Mark, with characteristic brevity, then reports that the former leper obediently went to do as he had been told, but that this obedience was accompanied by a flagrant disobedience that had disastrous results.

On his way to the temple, the man spread the news of his healing everywhere, telling everyone what had happened to him, freely reporting the healing he had received through Jesus. 

The predictable result promptly occurred: crowds of people gathered around Jesus in such numbers that Jesus could not go openly into a town. Jesus stayed out in unpopulated areas away from the city, Mark reports, then adds that the people came out and found Him anyway.

Thoughtlessly, over the years I had assumed that the reason Jesus stayed in the country was the size and possibly rowdy behavior of his followers. John Shea gave me a sobering alternative explanation.

Jesus, having touched the leper, was Himself now under the Levitical law that excluded Him from community. As the leper had been, Jesus was now: forbidden to enter into the city. The healed leper could go openly into the city and to the temple; the One who had healed him must now keep His distance from the people He had come to teach and heal. 

It is a stark graphic, a shadow of Isaiah’s description of the suffering servant who carried the grief and the sorrows of humankind alone outside the camp. 

Shea thinks that it is possible that the healing process in every instance was costly to Jesus—that the power that left Jesus when He healed the hemorrhaging woman went out of Him at other times of healing as well although not specifically noted by the Gospel writers. Shea suggests that it was Jesus’s constant reliance upon the Father (I do the will of my Father) and His hours spent in prayer than enabled Him to be replenished and restored, and to return to the people who needed Him. 

The sticking point for me came, however, with the realization of the way in which I had over years of reading, half-excused the disobedience of the leper. After all, he was just sharing his good news, glorifying Jesus and providing evidence of His powerful healing credentials and His probable Messiahship. Surely God couldn’t be too upset about that behavior!!

The consequences of the leper’s disobedience, however, were far from trivial. While his disobedience appeared to be God-glorifying activity, in reality his failure to obey resulted in serious trouble for Jesus, and (hypothetically at least) disruption and interruption of the work of the Kingdom. 

I insist repetitively that intentions do not control consequences.  Mark’s story makes this clear (again), and challenges me to keep things simple and clear in relation to the Spirit’s leading. It is not my prerogative to revise the directions I have been given. 

Blessed, Jesus said, are those who hear my words and do them.  
 
Thinking with you that we might all profit from prayer for specific, simple obedience. It occurs to me that obedience is likely to be more profitable for my soul and for the work of the Kingdom than any creative license to rewrite God’s memos that I may assume.

See you next week.

Gay



Saturday, October 11, 2014

Blessing the Unpredictable




Dear Friends,

This epiphany happened just as I sat down to write. However, several events preceded it that, in retrospect, are significant elements in the reality the story reflects.
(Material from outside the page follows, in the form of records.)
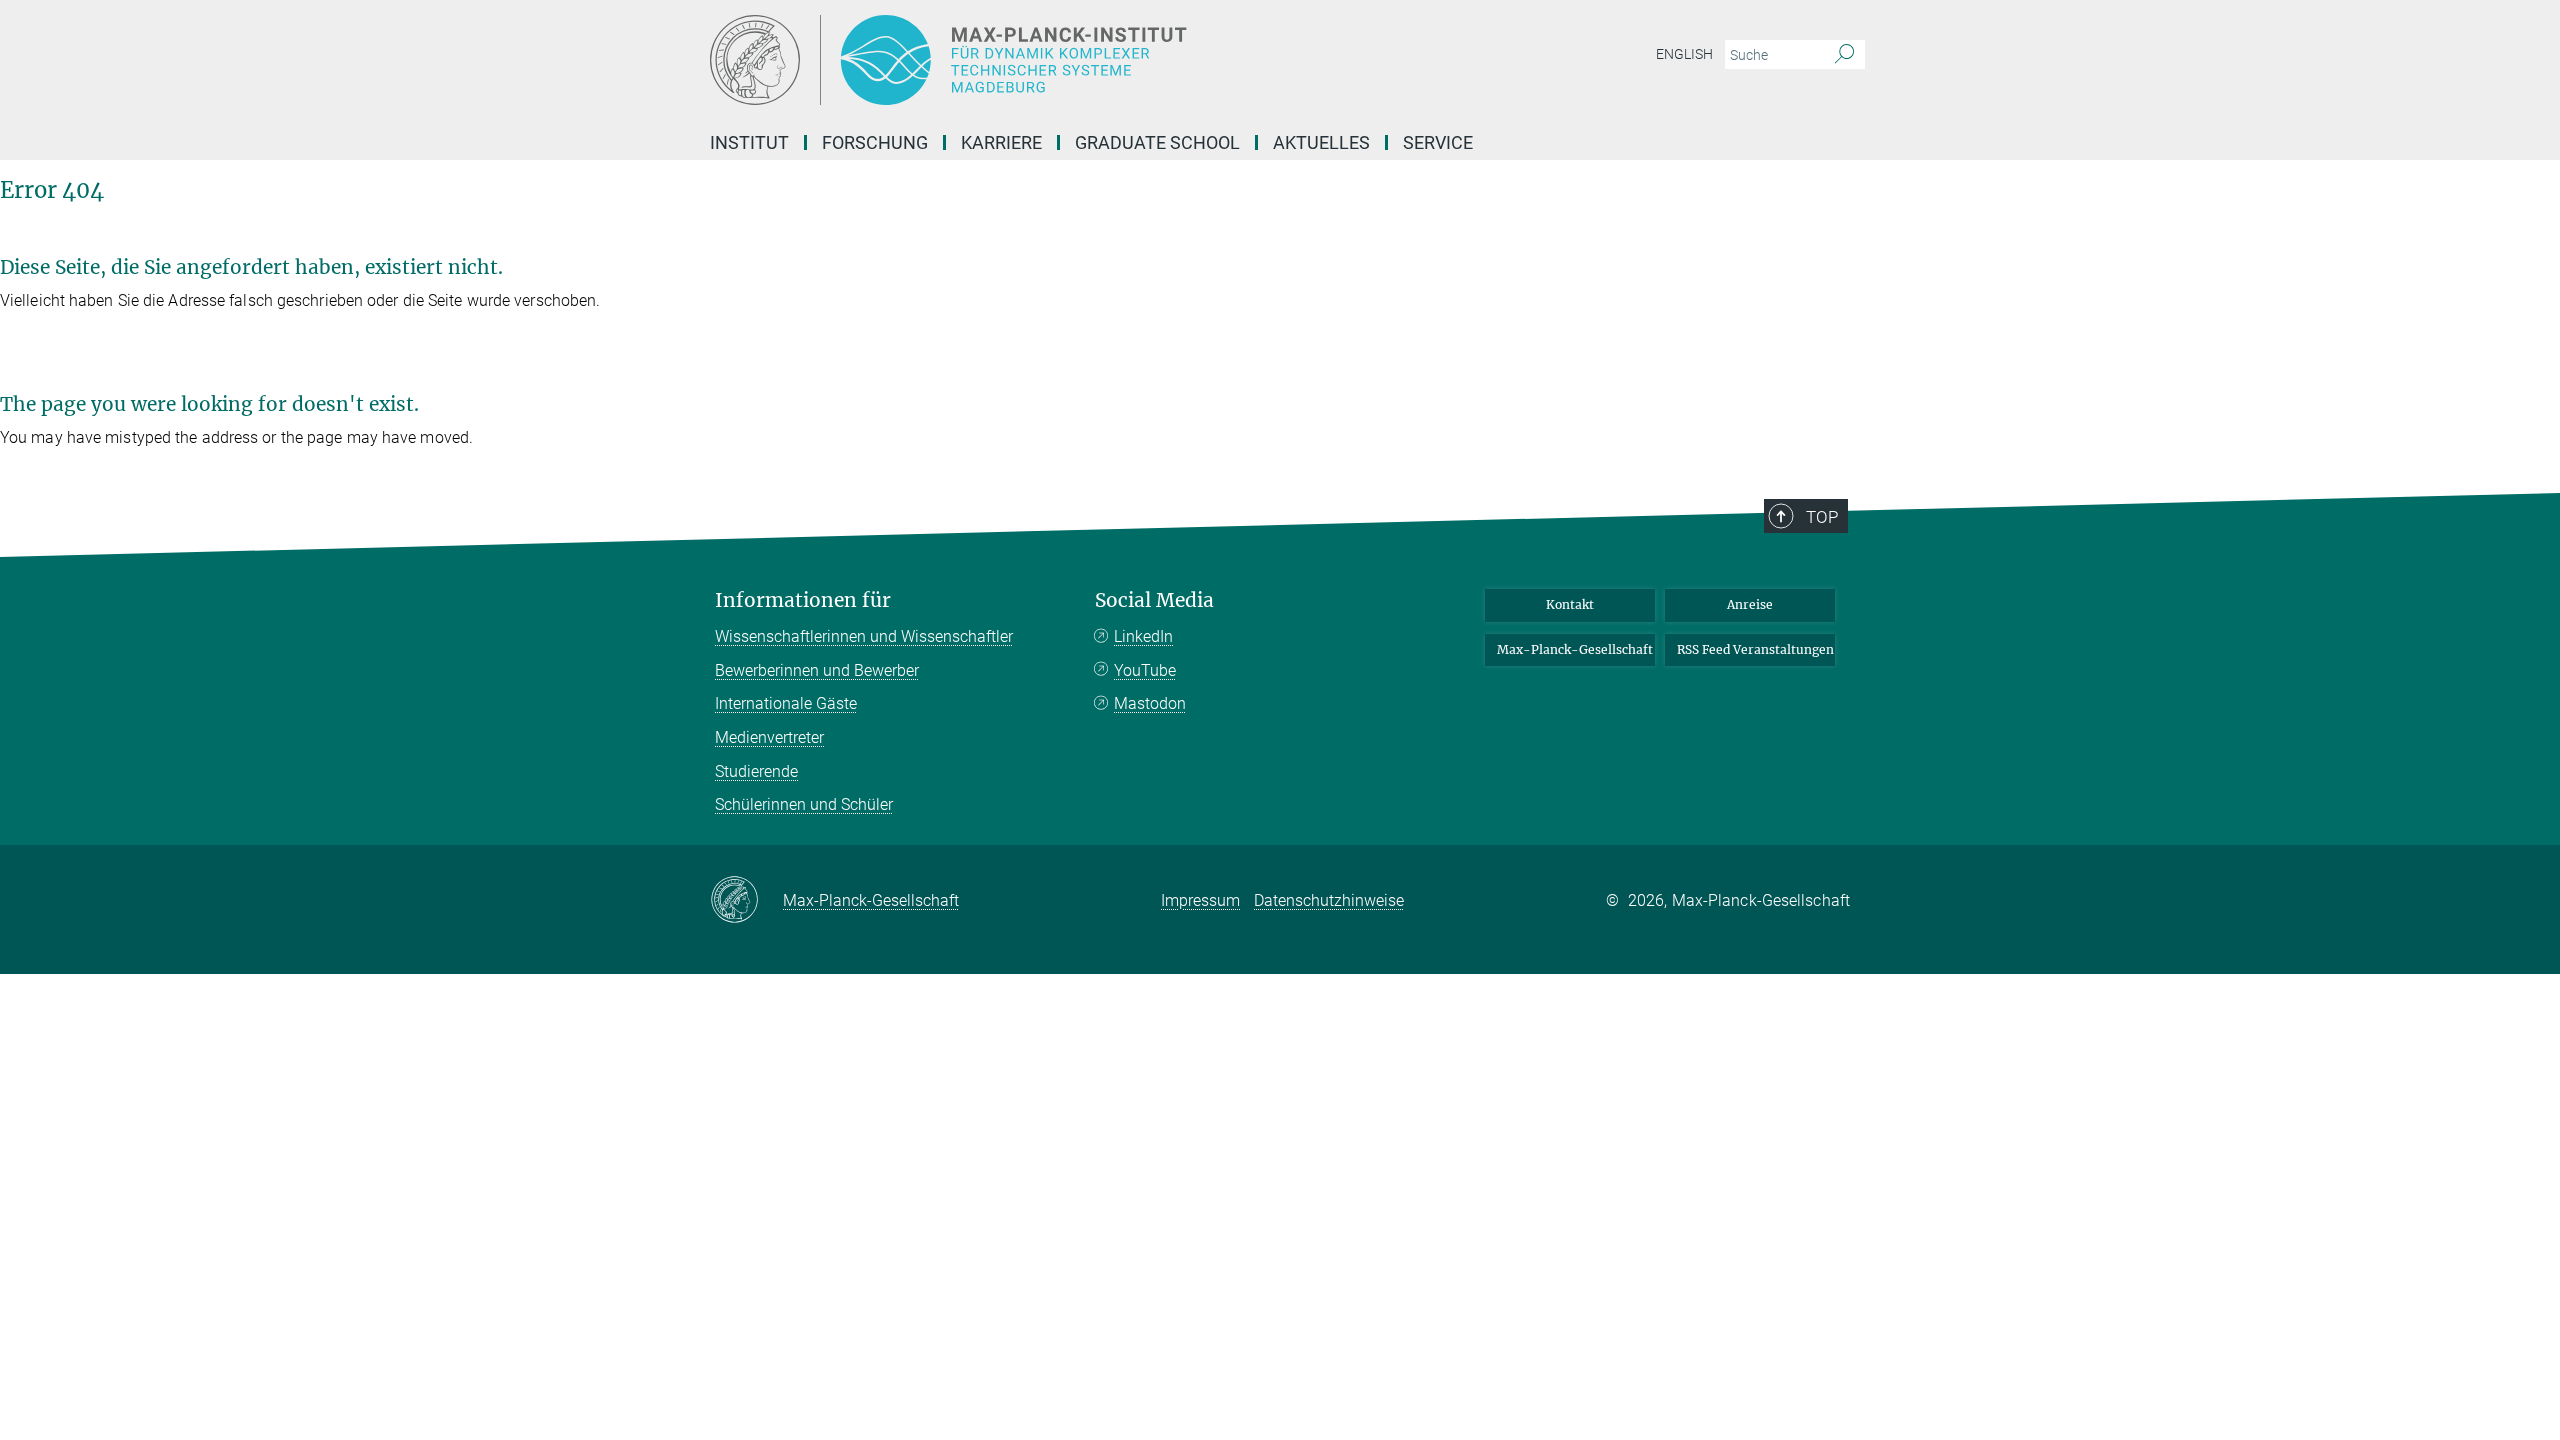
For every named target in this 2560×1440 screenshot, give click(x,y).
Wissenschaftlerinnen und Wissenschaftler (864, 636)
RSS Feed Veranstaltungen (1755, 649)
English (1684, 54)
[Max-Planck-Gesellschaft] (746, 901)
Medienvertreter (769, 737)
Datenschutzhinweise (1329, 900)
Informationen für (803, 600)
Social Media (1154, 600)
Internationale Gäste (786, 703)
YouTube (1145, 670)
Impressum (1200, 900)
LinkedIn (1143, 636)
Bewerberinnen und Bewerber (817, 670)
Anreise (1750, 604)
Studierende (756, 771)
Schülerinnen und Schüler (804, 804)
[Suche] (1844, 55)
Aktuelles (1321, 142)
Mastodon (1150, 703)
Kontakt (1570, 604)
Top (1822, 517)
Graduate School (1157, 142)
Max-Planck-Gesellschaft (1575, 649)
One element was a soft, faded thrift-store napkin I had left carelessly crumpled on my desk.

Another element was the God-managed solar calendar that determined that on this day early morning autumn sunlight, traveling a complex journey, reached my study at a specific moment. 

Still another part of the epiphany was a cup, actually a coffee mug that once lived in my sister’s kitchen, and had come to this house only after her death and by an unexpected path.
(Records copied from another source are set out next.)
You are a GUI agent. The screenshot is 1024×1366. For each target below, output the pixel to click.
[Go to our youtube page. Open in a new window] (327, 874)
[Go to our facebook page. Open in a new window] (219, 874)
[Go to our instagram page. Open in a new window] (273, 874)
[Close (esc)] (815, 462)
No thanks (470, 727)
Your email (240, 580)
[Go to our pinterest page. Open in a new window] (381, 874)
I cannot overemphasize the utter absence of drama in the setting or the moment.

I was wearing everyday jeans and a raggedy favorite old sweater and—truth be told—hair brushed only once-over-lightly. Annie was taking a nap in her ‘secret’ corner in the garage. The house was Saturday quiet.

Then the coffee pot beeped, signaling that the brewing process was complete. I picked up the mug on the counter, filled it, and muddled my way into my study preparing to begin work on this week’s blog.

It happened without a sound.

I set the mug down on my desk and pushed it up against a fold of the faded napkin. Suddenly a shaft of sunlight from the high east window reached into the mirrored back of the china cabinet and ricocheted into my study. Instantly in that light, napkin, cup and desktop combined to make a Rembrandt to my astonished surprise. 

Without marked time or movement, that shadowed place became utterly filled with light and color. The image that they formed was so vibrantly alive that it filled the stillness without sound.

It was visually beyond explanation—the dusky purple of the glaze on the mug and the faded purple of the napkin must have both come off the same palette, both mixed by the same painter’s brush.

And only the painter who mixed that purple could have also mixed the muted reds in the border glaze on that old mug, then showed those reds again in the faded warp and woof of that old cloth.

That same painter must have envisioned the transformation of that old flea-market napkin into tapestry. But that light—not even Rembrandt could have imagined such light, light in which those muted purples and reds came fully alive and filled that shadowed space.

To explain the astonishing confluence of color, shape and light by proposing a master painter was clearly absurd. I was faced with the paradox of seeing clearly what I could not explain.

The light held for only a brief moment. Then the massive movement of the stars shifted imperceptibly to fill some other shadowed place, perhaps to light some galaxy I cannot know.

When I sat down to cherish in my mind the incredible beauty I had just observed, my cortex (ever the analyzer) was struck by the element of randomness that formed the context of the experience.

From weaver (unknown) to potter (unknown) to flea market (unknown)—from infinite unplanned options and possibilities there emerged a purple napkin with that muted red thread in the woof, together with a purple glazed mug, its hidden red a powerful connection with that napkin tapestry.

These elements came together at that particular moment when it was physically possible for that particular light to reach them. 

How was it that randomness of such mind-boggling immensity produced a still-life that made pale imitations of all Rembrandts and Renoirs I have ever seen?

Randomness is a strong, sturdy word that serves a useful purpose when thoughtfully chosen. In its more formal sense, randomness describes movement, structure, or events that occur without a perceivable plan, purpose, or pattern. Random behavior is viewed as behavior that lacks definite aim, a fixed goal or a regular procedure.

Randomness is sometimes skewed to mean a mindless, goalless process from which destruction comes. This is a serious semantic error (an error propagated by those enlightenment folk who presupposed that good came only from controlled, planned, purposeful action). Randomness per se is not inevitably the source or means of destruction. But it is an uncontrolled factor, and that alone is enough to make most of us suspicious of it. 

Uncomfortable though the idea may be, it seems to me that honesty requires us to recognize the presence of randomness in life events, including epiphanies.

Many factors occurring without a fixed plan, purpose or pattern (randomness in operation) resulted in mug, napkin, light and me arriving at that lighted space at the same moment. This epiphany clearly embraced randomness, although that is not all that can—or should—be said about it.

Nevertheless, acknowledging randomness is a necessary precursor to recognizing a second and amazing phenomena—the emergence of hope.

Thinking with you today that randomness—like most of the powerful forces of life—is a both/and business. Things may not turn out well—but on the other hand, there is another alternative that, in fairness, must also be considered. Randomness may produce an unpredictable good.

So I hold close this moment of random beauty even as I finish up today’s blog and prepare to take mug to the dishwasher and napkin to the laundry.

This moment births hope. 

By God’s merciful use of randomness, in the end the tired fragments of my scattered life may be assembled in His light into a beauty that I cannot now anticipate nor comprehend.